(AVAILABLE DATA begins)
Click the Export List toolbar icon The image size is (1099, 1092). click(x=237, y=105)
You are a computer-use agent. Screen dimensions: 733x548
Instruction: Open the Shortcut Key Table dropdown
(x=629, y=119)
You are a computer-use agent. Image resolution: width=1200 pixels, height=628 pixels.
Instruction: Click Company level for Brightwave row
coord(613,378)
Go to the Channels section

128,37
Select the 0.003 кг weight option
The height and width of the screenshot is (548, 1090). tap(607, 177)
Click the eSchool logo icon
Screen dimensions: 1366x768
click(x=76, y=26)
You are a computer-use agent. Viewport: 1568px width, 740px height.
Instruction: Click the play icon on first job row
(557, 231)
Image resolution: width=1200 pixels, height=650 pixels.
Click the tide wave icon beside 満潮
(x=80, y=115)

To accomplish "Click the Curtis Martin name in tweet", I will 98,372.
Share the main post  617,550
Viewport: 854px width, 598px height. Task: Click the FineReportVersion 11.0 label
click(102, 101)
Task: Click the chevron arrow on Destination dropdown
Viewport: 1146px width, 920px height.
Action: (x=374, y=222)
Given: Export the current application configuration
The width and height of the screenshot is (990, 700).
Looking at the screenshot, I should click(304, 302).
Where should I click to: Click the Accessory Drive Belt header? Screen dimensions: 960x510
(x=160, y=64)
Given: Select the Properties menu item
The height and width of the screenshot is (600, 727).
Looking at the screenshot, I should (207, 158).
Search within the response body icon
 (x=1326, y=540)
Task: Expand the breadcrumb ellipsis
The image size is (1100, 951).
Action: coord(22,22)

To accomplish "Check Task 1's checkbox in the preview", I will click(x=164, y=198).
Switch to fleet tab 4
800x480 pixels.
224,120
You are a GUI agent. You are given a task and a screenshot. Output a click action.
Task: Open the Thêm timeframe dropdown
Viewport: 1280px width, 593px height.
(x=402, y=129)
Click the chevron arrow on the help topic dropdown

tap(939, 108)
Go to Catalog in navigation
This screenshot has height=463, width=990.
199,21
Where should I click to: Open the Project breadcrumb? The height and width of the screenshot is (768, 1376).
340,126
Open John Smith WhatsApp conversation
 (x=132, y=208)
(AVAILABLE DATA ends)
● **WHAT IS REQUIRED**:
Set out the complete listing exactly as shown.

● **OUTPUT BELOW**:
Click the Export List toolbar icon The image size is (1099, 1092). click(x=237, y=105)
You are a computer-use agent. Screen dimensions: 733x548
Instruction: Open the Shortcut Key Table dropdown
(x=629, y=119)
You are a computer-use agent. Image resolution: width=1200 pixels, height=628 pixels.
Instruction: Click Company level for Brightwave row
coord(613,378)
Go to the Channels section

128,37
Select the 0.003 кг weight option
The height and width of the screenshot is (548, 1090). tap(607, 177)
Click the eSchool logo icon
Screen dimensions: 1366x768
click(x=76, y=26)
You are a computer-use agent. Viewport: 1568px width, 740px height.
Instruction: Click the play icon on first job row
(557, 231)
Image resolution: width=1200 pixels, height=650 pixels.
Click the tide wave icon beside 満潮
(x=80, y=115)

To accomplish "Click the Curtis Martin name in tweet", I will 98,372.
Share the main post  617,550
Viewport: 854px width, 598px height. Task: Click the FineReportVersion 11.0 label
click(102, 101)
Task: Click the chevron arrow on Destination dropdown
Viewport: 1146px width, 920px height.
Action: (x=374, y=222)
Given: Export the current application configuration
The width and height of the screenshot is (990, 700).
Looking at the screenshot, I should click(304, 302).
Where should I click to: Click the Accessory Drive Belt header? Screen dimensions: 960x510
(x=160, y=64)
Given: Select the Properties menu item
The height and width of the screenshot is (600, 727).
Looking at the screenshot, I should (207, 158).
Search within the response body icon
 (x=1326, y=540)
Task: Expand the breadcrumb ellipsis
The image size is (1100, 951).
Action: coord(22,22)

To accomplish "Check Task 1's checkbox in the preview", I will click(x=164, y=198).
Switch to fleet tab 4
800x480 pixels.
224,120
You are a GUI agent. You are given a task and a screenshot. Output a click action.
Task: Open the Thêm timeframe dropdown
Viewport: 1280px width, 593px height.
(x=402, y=129)
Click the chevron arrow on the help topic dropdown

tap(939, 108)
Go to Catalog in navigation
This screenshot has height=463, width=990.
199,21
Where should I click to: Open the Project breadcrumb? The height and width of the screenshot is (768, 1376).
340,126
Open John Smith WhatsApp conversation
 (x=132, y=208)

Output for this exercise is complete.